___ Textauszug
Zwischen Effizienz, Berufung und geistlicher Verantwortung
„Die Technik ist da – die Frage ist nur: Dient sie uns, oder dienen wir ihr?“ Diese zugespitzte Frage bringt auf den Punkt, worum es derzeit auch in den Kirchen geht: Wie können wir die Möglichkeiten künstlicher Intelligenz (KI) nutzen, ohne dabei die geistliche Substanz unseres Tuns zu verlieren? Die Tagung „AI Hopes, Fears and Realities: An Interdisciplinary Dialogue“ vom 1. bis 2. Juli 2025 in Zürich war ein eindrucksvolles Plädoyer dafür, die Ambivalenzen der KI weder zu ignorieren noch zu dämonisieren, sondern theologisch ernst zu nehmen.
Predigen auf Knopfdruck?
Zunehmend werden Tools wie Predigt-KI oder liturgische Textgeneratoren verwendet, um Zeit zu sparen – manchmal mit erstaunlich positiver Rückmeldung aus den Gemeinden. Doch ist die Predigt, wie wir sie verstehen, nicht mehr als ein wohlformulierter Text?
______
___ Datenauszug
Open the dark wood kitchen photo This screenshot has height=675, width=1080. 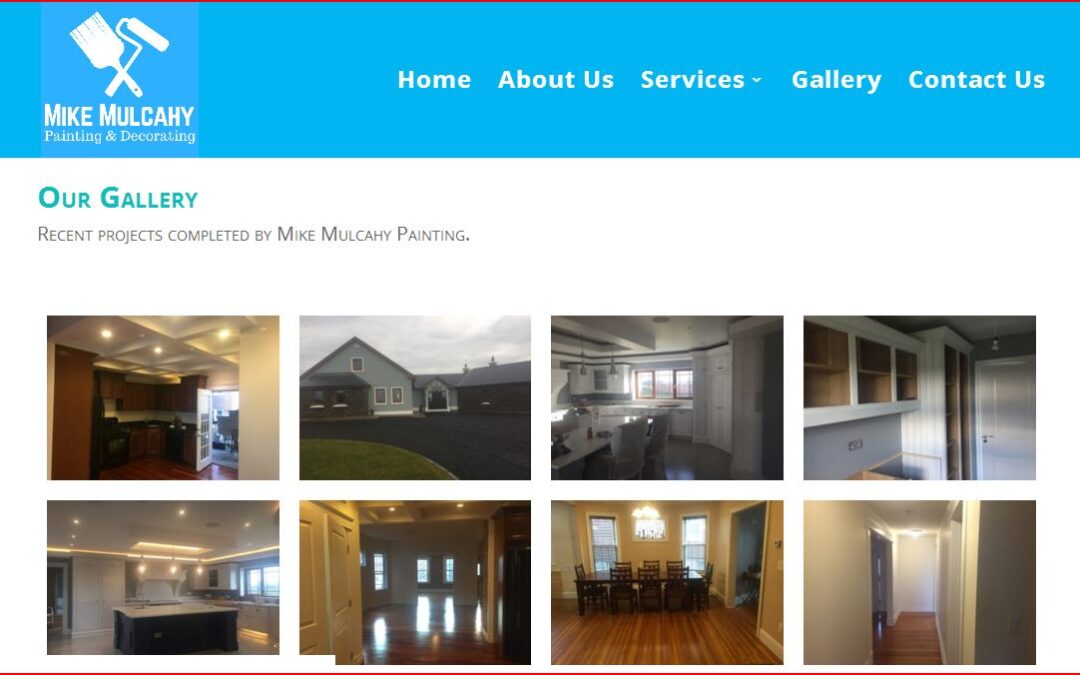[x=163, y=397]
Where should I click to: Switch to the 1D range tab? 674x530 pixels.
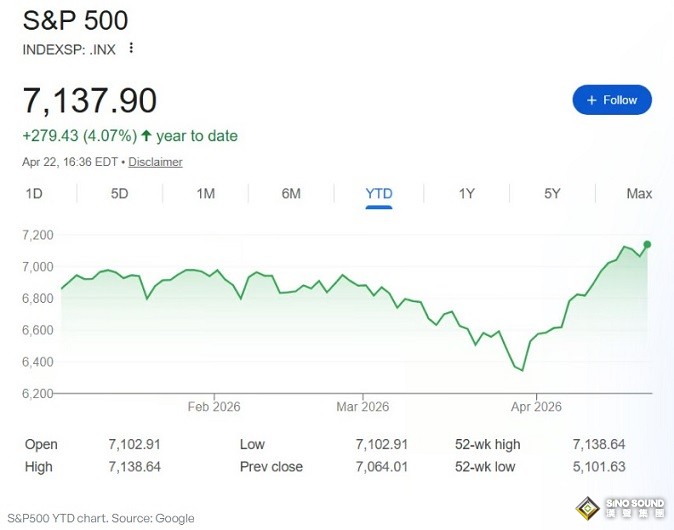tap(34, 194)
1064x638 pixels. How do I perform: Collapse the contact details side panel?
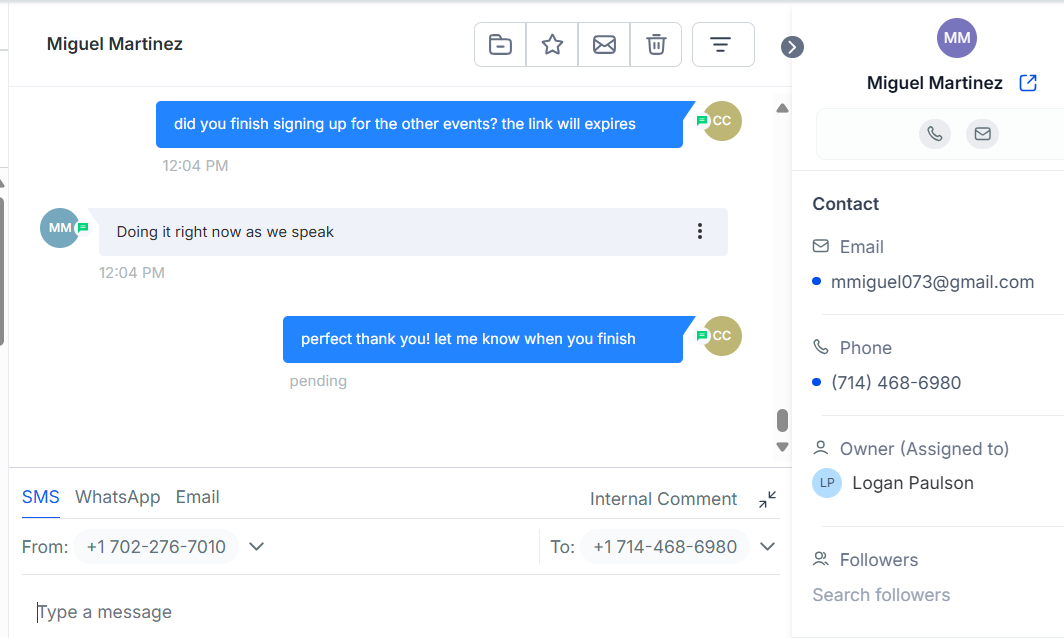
______
-- Aufgabensammlung --
1 – Übersetze den Satz „Doch ist die Predigt, wie wir sie verstehen, nicht mehr als ein wohlformulierter Text?“ aus dem Textauszug ins Englische.
2 – Wann und wo fand die im Textauszug genannte Tagung statt? Antworte bitte in einem Satz.
3 – Überarbeite im Textauszug alles von „Zwischen Effizienz, Berufung“ bis hinunter zu „ernst zu nehmen.“ und ersetze dabei „Technik“ durch „Digitalisierung“.

-- Lösungen --
1 – But isn't the sermon, as we understand it, more than a well-crafted text?

2 – Die Tagung fand vom 1. bis 2. Juli 2025 in Zürich statt.

3 –
Zwischen Effizienz, Berufung und geistlicher Verantwortung
„Die Digitalisierung ist da – die Frage ist nur: Dient sie uns, oder dienen wir ihr?“ Diese zugespitzte Frage bringt auf den Punkt, worum es derzeit auch in den Kirchen geht: Wie können wir die Möglichkeiten künstlicher Intelligenz (KI) nutzen, ohne dabei die geistliche Substanz unseres Tuns zu verlieren? Die Tagung „AI Hopes, Fears and Realities: An Interdisciplinary Dialogue“ vom 1. bis 2. Juli 2025 in Zürich war ein eindrucksvolles Plädoyer dafür, die Ambivalenzen der KI weder zu ignorieren noch zu dämonisieren, sondern theologisch ernst zu nehmen.